Any suggestion would be greatly appreciated!

Best Answer

rename performs bulk renaming, and it can do the arithmetic you need.

Different GNU/Linux distributions have different commands called rename, with different syntax and capabilities. In Debian, Ubuntu, and some other OSes, rename is the Perl renaming utility prename. It is quite well suited to this task.

First I recommend telling rename to just show you what it would do, by running it with the -n flag:

rename -n 's/\d+/sprintf("%04dc%d", int(($& - 1) \/ 2) + 1, 2 - $& % 2)/e' ome????.tif

That should show you:

rename(ome0001.tif, ome0001c1.tif)
rename(ome0002.tif, ome0001c2.tif)
rename(ome0003.tif, ome0002c1.tif)
rename(ome0004.tif, ome0002c2.tif)
rename(ome0005.tif, ome0003c1.tif)
rename(ome0006.tif, ome0003c2.tif)
rename(ome0007.tif, ome0004c1.tif)
rename(ome0008.tif, ome0004c2.tif)
rename(ome0009.tif, ome0005c1.tif)
rename(ome0010.tif, ome0005c2.tif)
rename(ome0011.tif, ome0006c1.tif)
rename(ome0012.tif, ome0006c2.tif)

Assuming that's what you want, go ahead and run it without the -n flag (i.e., just remove -n):

rename 's/\d+/sprintf("%04dc%d", int(($& - 1) \/ 2) + 1, 2 - $& % 2)/e' ome????.tif

That command is somewhat ugly--though still more elegant than using a loop in your shell--and perhaps someone with more Perl experience than I have will post a prettier solution.

I highly recommend Oli's tutorial Bulk renaming files in Ubuntu; the briefest of introductions to the rename command, for a gentle intro to writing rename commands.

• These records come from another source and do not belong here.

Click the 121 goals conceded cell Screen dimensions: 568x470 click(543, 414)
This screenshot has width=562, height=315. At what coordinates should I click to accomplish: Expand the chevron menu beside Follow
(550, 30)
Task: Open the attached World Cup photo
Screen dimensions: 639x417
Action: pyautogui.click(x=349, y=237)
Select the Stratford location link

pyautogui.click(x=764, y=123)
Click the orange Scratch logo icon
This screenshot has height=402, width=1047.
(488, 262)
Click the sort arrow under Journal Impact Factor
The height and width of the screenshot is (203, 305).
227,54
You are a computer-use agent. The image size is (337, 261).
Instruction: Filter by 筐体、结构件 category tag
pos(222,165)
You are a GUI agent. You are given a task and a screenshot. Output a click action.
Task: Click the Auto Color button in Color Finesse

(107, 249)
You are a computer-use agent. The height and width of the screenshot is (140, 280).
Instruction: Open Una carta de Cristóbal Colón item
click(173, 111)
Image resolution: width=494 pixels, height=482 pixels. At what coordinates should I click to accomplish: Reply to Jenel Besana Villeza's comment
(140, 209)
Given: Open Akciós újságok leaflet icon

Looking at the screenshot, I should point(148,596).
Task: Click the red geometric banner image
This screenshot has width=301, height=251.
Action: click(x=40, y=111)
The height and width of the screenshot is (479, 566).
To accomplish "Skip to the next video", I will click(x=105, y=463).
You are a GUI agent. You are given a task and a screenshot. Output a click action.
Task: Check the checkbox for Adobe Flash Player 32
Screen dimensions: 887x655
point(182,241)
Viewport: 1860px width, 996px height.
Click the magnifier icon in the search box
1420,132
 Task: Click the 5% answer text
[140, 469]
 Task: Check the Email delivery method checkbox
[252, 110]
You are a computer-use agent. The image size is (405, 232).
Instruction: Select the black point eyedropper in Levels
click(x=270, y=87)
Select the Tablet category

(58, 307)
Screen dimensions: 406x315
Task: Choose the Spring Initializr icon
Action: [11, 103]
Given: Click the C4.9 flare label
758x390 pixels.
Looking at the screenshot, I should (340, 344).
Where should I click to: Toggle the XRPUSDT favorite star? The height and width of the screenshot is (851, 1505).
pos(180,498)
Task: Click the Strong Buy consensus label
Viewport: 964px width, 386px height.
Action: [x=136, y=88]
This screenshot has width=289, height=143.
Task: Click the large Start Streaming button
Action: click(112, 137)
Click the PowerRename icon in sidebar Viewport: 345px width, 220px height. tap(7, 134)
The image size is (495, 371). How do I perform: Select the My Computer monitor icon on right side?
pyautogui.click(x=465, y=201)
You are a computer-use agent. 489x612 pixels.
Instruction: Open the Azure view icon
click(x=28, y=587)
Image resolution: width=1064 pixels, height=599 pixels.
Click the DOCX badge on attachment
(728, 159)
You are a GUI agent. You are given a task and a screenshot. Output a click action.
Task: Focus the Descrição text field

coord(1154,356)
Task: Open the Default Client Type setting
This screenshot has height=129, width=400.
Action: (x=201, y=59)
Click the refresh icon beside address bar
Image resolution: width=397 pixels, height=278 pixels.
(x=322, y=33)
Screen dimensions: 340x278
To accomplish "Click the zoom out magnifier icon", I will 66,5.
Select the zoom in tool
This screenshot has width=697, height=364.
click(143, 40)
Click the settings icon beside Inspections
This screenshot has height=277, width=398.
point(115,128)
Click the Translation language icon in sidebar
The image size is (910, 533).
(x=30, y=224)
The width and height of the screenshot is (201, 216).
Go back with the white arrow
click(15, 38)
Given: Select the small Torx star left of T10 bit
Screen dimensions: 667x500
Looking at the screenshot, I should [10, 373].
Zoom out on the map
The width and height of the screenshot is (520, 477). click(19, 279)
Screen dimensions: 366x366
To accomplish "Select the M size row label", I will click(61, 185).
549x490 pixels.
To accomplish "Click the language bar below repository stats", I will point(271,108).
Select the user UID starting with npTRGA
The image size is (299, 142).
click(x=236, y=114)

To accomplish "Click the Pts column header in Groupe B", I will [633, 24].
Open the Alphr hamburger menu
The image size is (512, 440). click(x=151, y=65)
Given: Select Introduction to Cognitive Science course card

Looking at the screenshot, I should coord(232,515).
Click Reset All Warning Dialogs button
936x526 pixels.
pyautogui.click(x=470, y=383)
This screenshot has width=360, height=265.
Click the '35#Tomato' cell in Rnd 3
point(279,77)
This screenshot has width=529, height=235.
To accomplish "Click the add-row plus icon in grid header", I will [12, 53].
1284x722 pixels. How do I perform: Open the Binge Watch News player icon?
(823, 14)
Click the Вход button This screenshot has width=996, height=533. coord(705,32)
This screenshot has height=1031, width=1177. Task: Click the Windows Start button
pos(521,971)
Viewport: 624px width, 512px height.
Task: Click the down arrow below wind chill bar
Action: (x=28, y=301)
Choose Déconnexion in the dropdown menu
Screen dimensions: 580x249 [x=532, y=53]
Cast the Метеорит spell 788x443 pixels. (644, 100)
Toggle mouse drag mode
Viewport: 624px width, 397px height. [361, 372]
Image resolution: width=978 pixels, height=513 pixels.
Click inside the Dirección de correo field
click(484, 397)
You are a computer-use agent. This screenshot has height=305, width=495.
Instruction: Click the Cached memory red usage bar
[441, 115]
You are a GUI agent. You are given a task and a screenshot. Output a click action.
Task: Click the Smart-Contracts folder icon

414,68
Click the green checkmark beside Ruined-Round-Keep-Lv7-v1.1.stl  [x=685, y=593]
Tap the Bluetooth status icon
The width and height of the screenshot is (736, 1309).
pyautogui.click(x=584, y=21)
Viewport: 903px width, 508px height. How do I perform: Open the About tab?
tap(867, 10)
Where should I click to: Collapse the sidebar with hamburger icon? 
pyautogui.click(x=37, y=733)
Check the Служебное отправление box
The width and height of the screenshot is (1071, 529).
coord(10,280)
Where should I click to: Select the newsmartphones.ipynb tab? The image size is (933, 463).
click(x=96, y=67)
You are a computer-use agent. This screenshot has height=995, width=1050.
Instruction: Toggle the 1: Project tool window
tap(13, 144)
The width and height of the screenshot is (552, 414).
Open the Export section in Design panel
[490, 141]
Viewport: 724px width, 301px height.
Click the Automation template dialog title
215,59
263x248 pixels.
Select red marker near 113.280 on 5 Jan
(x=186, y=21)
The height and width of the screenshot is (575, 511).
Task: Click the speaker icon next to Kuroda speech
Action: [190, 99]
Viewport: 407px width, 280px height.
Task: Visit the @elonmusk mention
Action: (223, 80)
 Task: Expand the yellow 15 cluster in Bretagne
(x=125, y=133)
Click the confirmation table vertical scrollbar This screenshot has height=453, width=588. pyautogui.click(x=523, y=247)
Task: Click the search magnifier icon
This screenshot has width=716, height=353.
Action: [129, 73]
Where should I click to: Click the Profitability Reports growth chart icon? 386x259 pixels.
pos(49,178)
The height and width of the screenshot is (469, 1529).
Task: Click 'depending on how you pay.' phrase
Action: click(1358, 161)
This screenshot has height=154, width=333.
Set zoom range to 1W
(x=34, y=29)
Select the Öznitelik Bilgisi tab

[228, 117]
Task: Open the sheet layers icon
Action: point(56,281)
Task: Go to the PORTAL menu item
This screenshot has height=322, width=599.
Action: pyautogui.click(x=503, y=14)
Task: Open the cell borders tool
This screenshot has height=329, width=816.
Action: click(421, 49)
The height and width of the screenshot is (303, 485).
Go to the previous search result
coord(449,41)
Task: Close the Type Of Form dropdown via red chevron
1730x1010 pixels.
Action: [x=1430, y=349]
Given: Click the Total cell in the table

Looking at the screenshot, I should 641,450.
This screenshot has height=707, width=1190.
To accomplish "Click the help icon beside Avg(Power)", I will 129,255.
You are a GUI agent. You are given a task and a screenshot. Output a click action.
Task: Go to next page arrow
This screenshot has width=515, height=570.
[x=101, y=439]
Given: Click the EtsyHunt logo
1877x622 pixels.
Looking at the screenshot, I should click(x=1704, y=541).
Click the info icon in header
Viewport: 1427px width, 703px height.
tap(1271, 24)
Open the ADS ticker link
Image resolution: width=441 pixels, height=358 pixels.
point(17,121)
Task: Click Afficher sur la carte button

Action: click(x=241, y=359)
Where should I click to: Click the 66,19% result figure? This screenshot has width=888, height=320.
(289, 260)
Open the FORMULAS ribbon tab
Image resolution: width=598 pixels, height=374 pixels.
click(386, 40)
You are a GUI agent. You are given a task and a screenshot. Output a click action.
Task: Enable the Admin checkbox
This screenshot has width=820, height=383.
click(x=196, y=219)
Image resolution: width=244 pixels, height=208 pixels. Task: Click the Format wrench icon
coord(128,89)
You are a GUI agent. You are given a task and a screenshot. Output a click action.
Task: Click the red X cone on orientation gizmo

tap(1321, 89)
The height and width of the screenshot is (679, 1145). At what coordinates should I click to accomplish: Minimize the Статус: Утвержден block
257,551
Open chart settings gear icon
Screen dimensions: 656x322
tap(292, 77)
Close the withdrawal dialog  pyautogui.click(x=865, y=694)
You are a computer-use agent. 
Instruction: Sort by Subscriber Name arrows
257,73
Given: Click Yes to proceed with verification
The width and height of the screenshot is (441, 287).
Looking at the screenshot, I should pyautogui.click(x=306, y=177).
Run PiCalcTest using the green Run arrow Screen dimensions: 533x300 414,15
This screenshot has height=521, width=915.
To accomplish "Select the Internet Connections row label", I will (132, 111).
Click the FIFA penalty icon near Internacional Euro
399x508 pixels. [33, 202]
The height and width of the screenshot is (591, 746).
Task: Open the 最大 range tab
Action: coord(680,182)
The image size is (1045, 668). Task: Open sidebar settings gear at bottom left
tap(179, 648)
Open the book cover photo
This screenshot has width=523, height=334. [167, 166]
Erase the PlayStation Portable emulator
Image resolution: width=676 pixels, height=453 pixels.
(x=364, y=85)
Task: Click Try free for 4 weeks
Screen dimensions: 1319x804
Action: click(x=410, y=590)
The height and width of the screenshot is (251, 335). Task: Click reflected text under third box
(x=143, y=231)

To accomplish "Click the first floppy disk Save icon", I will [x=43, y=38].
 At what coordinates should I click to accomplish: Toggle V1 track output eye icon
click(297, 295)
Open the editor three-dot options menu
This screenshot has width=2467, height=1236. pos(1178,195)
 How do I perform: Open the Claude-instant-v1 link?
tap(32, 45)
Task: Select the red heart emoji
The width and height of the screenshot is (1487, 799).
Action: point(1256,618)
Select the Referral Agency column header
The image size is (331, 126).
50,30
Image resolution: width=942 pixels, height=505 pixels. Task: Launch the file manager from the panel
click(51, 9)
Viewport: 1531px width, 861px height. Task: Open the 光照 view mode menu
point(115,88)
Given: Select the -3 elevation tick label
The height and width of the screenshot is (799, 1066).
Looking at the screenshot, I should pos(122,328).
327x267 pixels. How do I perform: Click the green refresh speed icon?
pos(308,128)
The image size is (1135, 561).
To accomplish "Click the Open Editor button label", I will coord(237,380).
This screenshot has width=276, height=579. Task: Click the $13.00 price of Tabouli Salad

How that specific rename command works:

Here's what s/\d+/sprintf("%04dc%d", int(($& - 1) \/ 2) + 1, 2 - $& % 2)/e does:

  • The leading s means to search for text to replace.
  • The regular expression /\d+/ matches one or more (+) digits (\d). This matches your 0001, 0002, and so forth.
  • The command sprintf("%04dc%d", int(($& - 1) / 2) + 1, 2 - $& % 2) is built. $& represents the match. / normally ends the replacement text, but \/ makes a literal / (which is division, as detailed below).
  • The trailing /e means to evaluate the replacement text as code.
    (Try running it with just / instead of /e at the end, but make sure to keep the -n flag!)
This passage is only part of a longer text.